Feeling Anxious About Returning to the Office? Here’s What You Can Do.

In this latest wave of uncertainty around Covid-19, the Delta variant and breakthrough infections have complicated plans for a smooth return to the physical workplace, reigniting concerns over safety, even among vaccinated workers.

For those who developed a mental health condition over the course of the pandemic, or whose existing disorders became exacerbated after a prolonged period of fear and isolation, working from home may have offered a refuge. The coping mechanisms many have cultivated — stepping out for air to soothe a panic attack, practicing a quick meditation to calm racing thoughts — will be harder to carry out under the fluorescent lights of an open-plan office.

We spoke to experts about ways to potentially ease anxiety as some workers head back to their desks.

After a year and a half of split-screen meetings and a morning commute from the bed to the kitchen, getting back to the physical office will likely be a big adjustment for everyone. Disruption fuels stress, mental health experts said, and the shift back to the physical work space presents yet another big transition.

“Our brains don’t like uncertainty,” said Dr. Judson Brewer, the director of research and innovation at Brown University’s Mindfulness Center and author of “Unwinding Anxiety.” The routines that many of us developed while working from home — a morning walk, an afternoon cup of tea, cooking lunch — offered a cobbled-together sense of certainty, he said, even throughout the worst of the pandemic. In the office, workers have less control. “Fear plus uncertainty equals anxiety,” he said.

It’s important to identify which elements of coming back to the office you’re afraid of. If you’re stressed about taking public transportation, for example, leading up to your return-to-office date, it might help to “rehearse” part of your commute, said Dr. Franklin Schneier, co-director of the Anxiety Disorders Clinic at the New York State Psychiatric Institute and a psychiatry lecturer at Columbia University Medical Center. Try taking the subway for a few stops, or heading to the neighborhood around your office building and walking around to re-acclimate yourself.

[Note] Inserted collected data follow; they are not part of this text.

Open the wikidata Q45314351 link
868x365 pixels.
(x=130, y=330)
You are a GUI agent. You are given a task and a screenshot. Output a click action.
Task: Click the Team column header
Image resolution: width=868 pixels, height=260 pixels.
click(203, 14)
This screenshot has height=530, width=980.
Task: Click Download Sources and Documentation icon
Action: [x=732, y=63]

Overall, incorporating self-care practices like exercising, getting enough sleep and limiting alcohol consumption can also help leading up to the return date, said Dr. Joe Bienvenu, a professor of psychiatry and behavioral sciences at the Johns Hopkins University School of Medicine.

If you expect to experience symptoms like panic attacks, dissociation, flashbacks or general anxiety at work, have some coping strategies ready to go ahead of time.

These tools shouldn’t be complicated or involve too many steps that you need to remember, Dr. Brewer said. You can keep a sticky note at your desk that lists your coping mechanisms. He recommends a simple “five-finger breathing” routine to address anxiety: Hold one hand in front of you, with your fingers spread out. Trace the outside of your entire hand with the index finger on your other hand, taking your time, and breathing in when you trace up a finger, then out when you trace down. This exercise helps ground people in their direct physical experience, while slowing down their breathing, he said. It’s also quick and discreet.